EXTRACTED ENTRIES:

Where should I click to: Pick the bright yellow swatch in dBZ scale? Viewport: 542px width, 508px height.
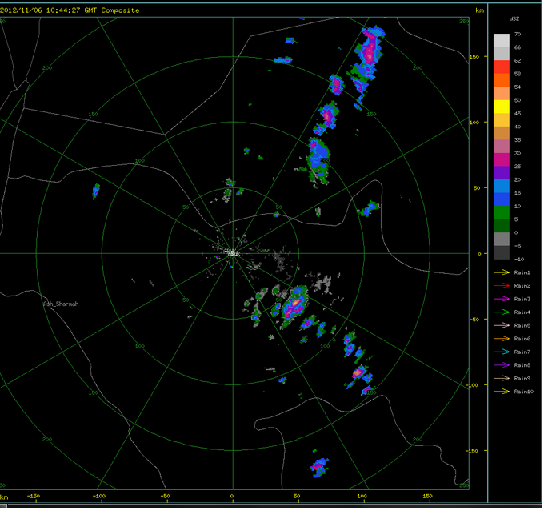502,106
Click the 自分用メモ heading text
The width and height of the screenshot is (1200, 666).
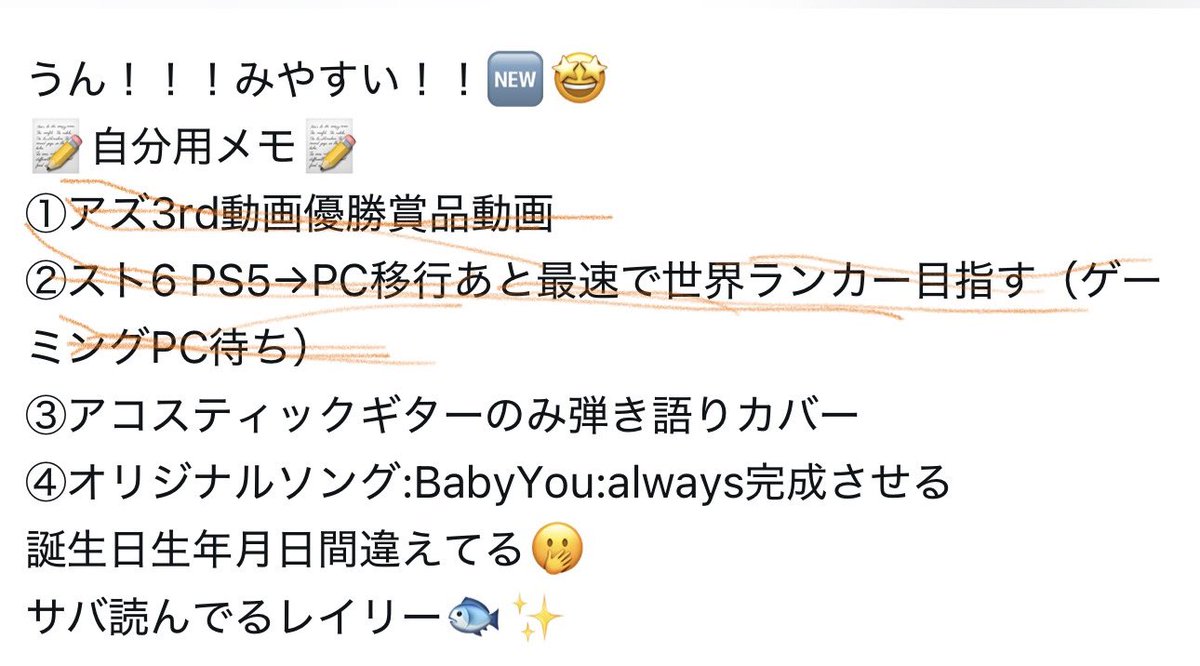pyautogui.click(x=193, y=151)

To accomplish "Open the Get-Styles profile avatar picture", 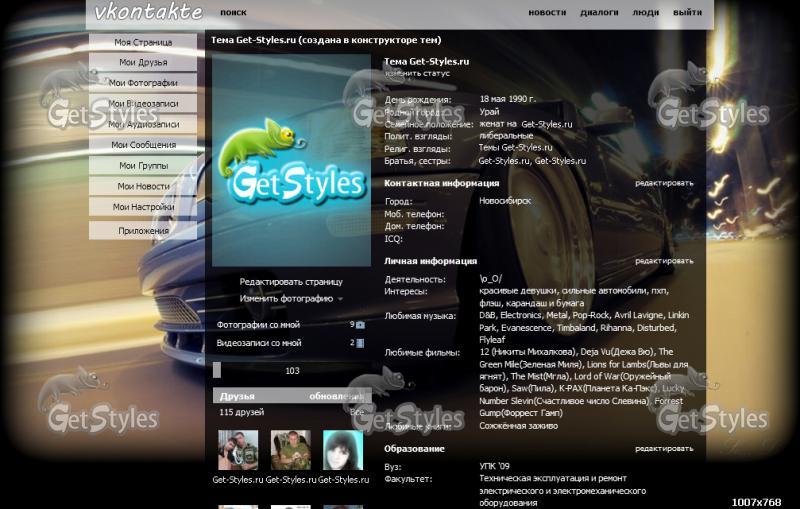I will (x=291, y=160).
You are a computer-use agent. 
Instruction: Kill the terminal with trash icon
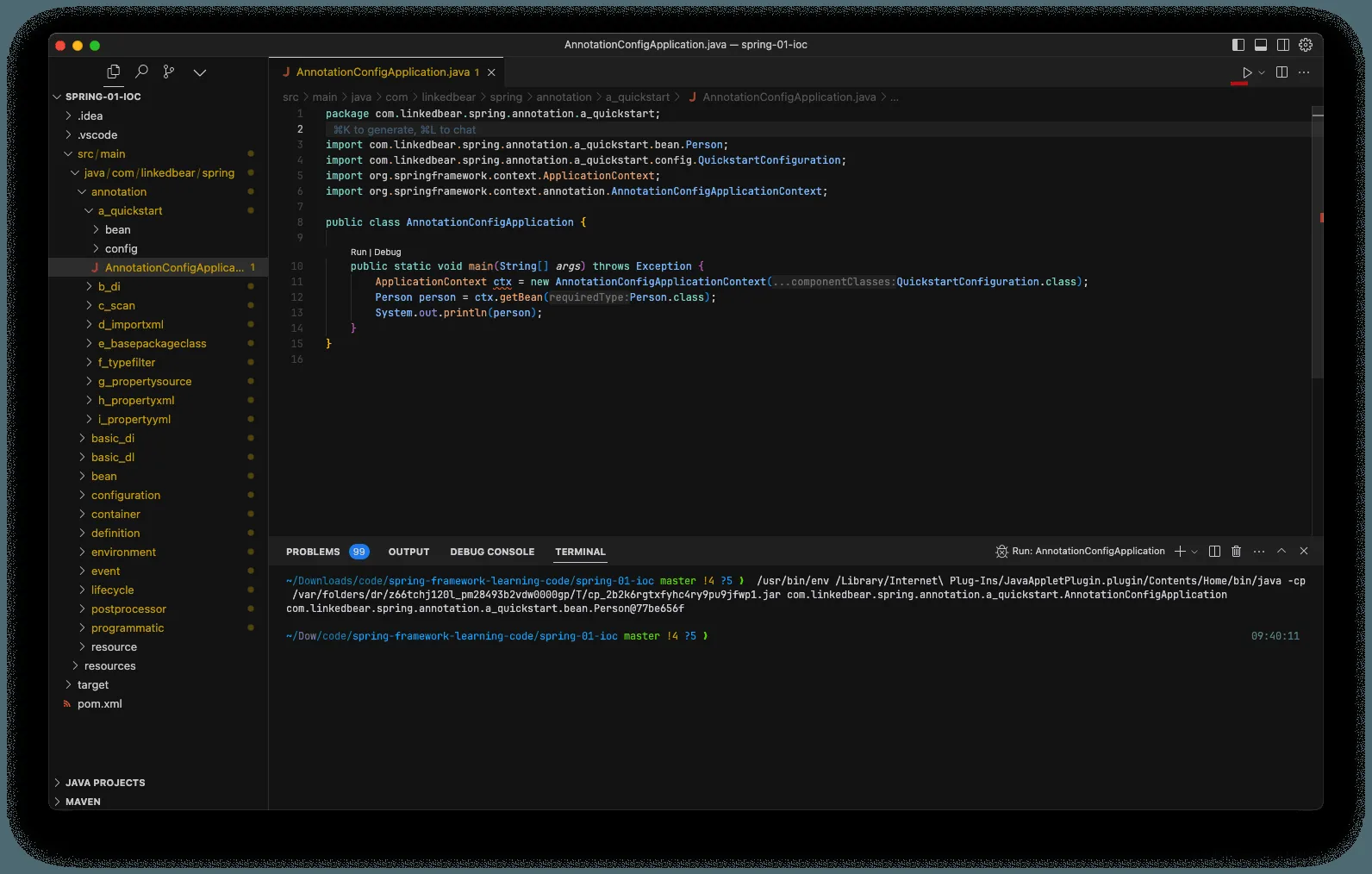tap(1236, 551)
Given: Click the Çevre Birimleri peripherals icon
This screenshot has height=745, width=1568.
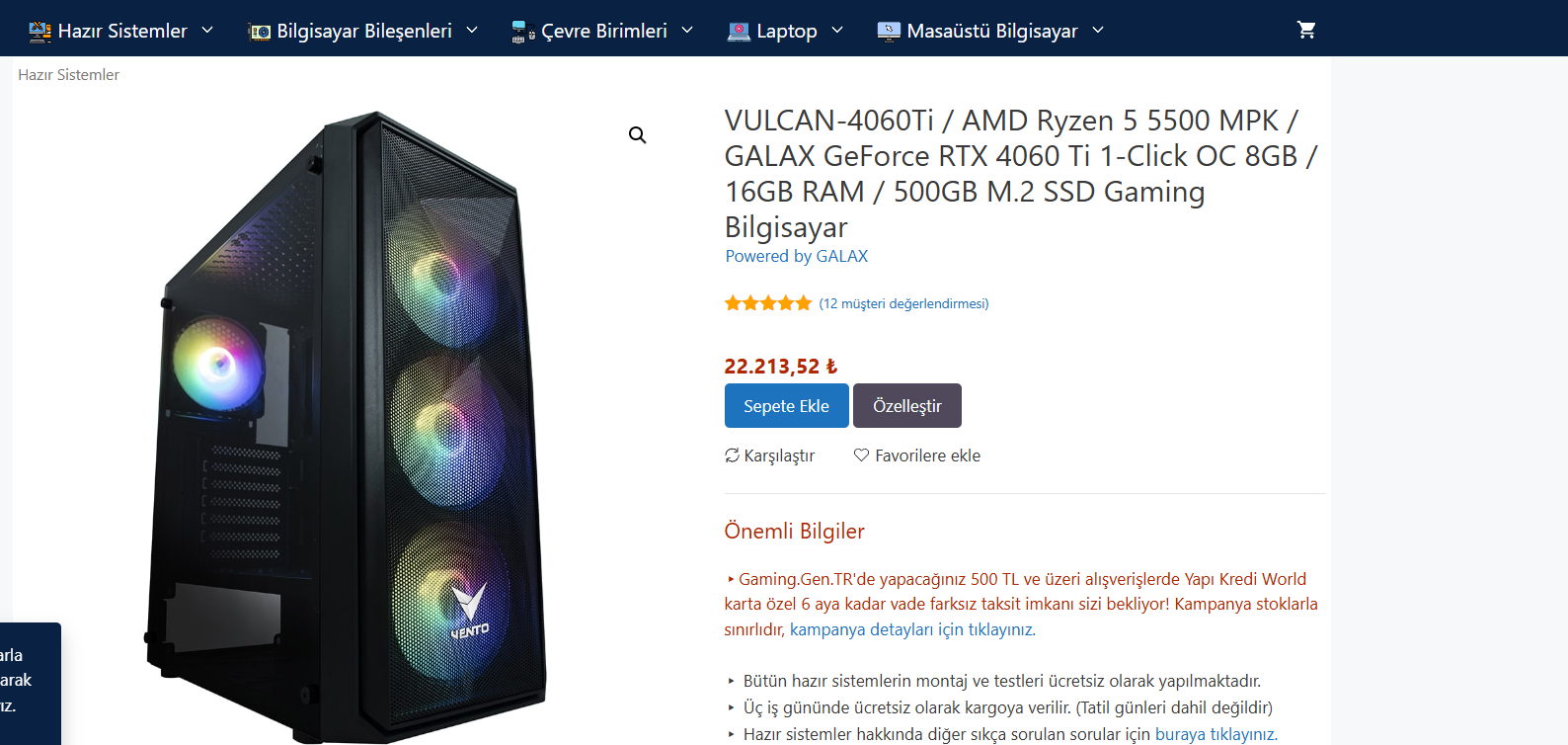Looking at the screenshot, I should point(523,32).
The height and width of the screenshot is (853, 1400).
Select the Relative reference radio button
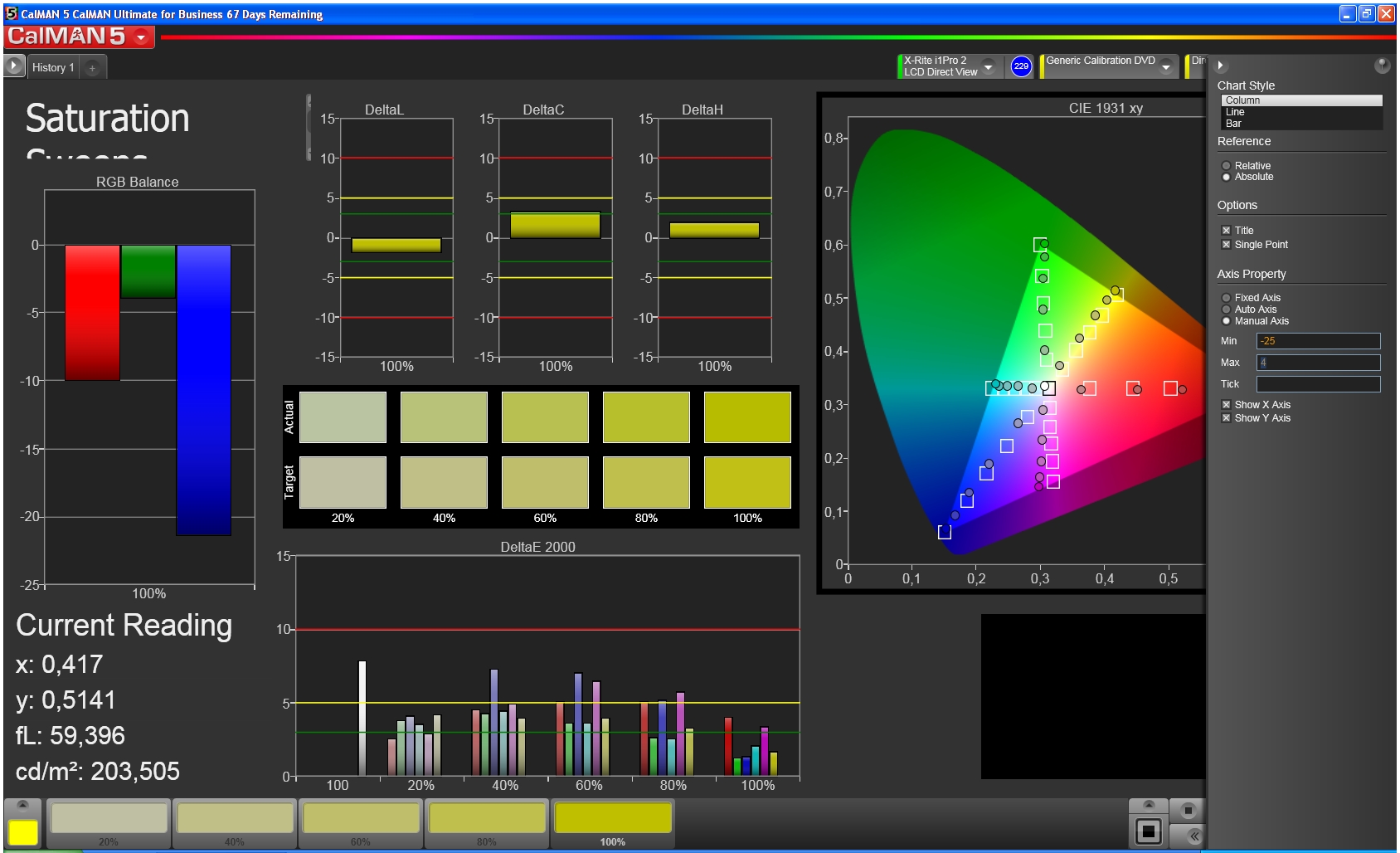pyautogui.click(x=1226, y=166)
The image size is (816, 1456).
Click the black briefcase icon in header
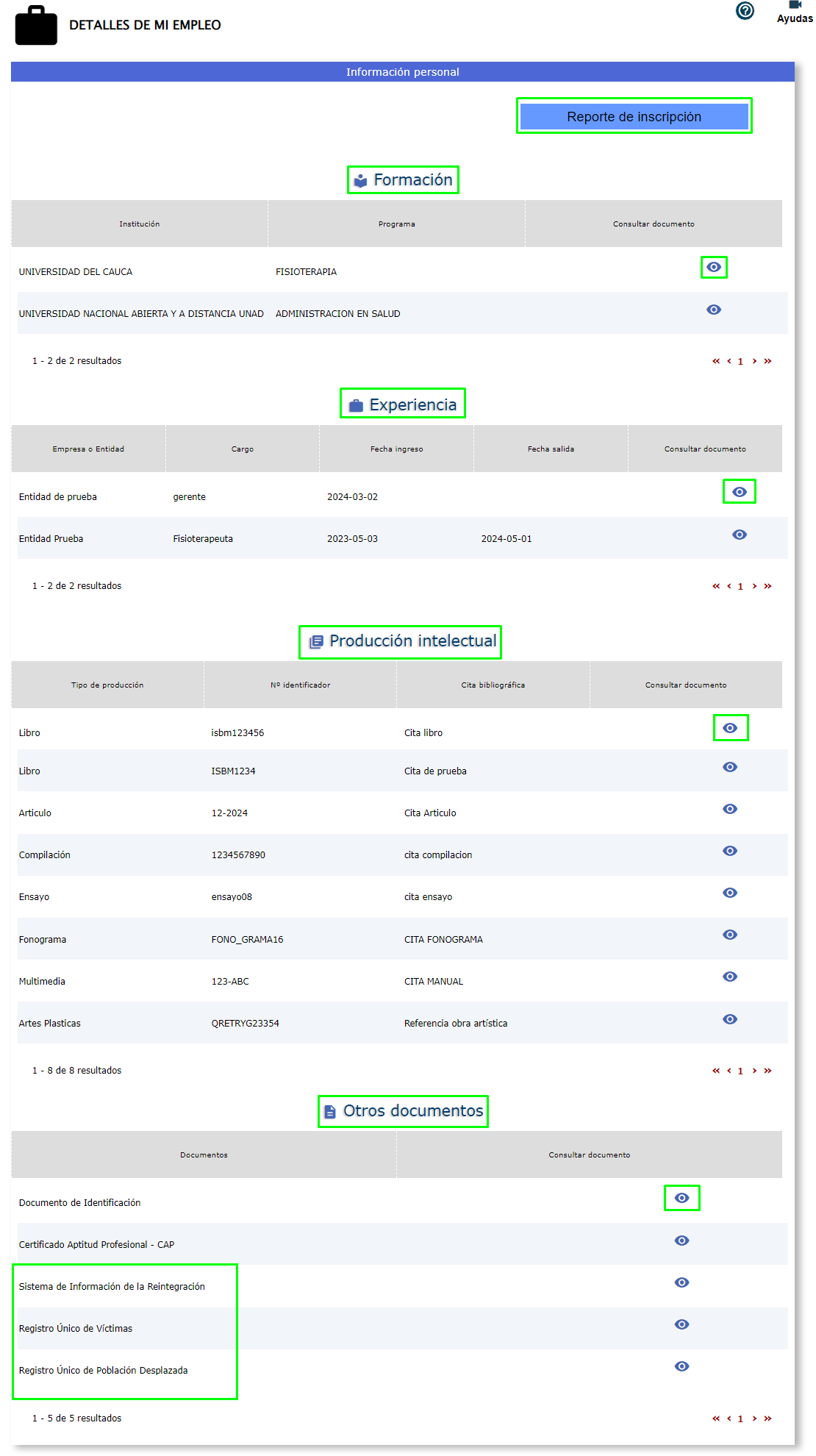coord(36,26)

STATED TASK: Please convert the lines of the items, starting at the line that contains "You are a computer-use agent." and ending at the line that contains "Looking at the", into a Markdown table with the columns Row and Line, one numbered row per line with blank lines skipped. Include only those lines, and leave the pictures out.

RESULT OF THIS TASK:
| Row | Line |
|---|---|
| 1 | You are a computer-use agent.  |
| 2 | Instruction: Kill the terminal with trash icon |
| 3 | tap(1236, 551) |
| 4 | Given: Click the Çevre Birimleri peripherals icon |
| 5 | This screenshot has height=745, width=1568. |
| 6 | Looking at the screenshot, I should point(523,32). |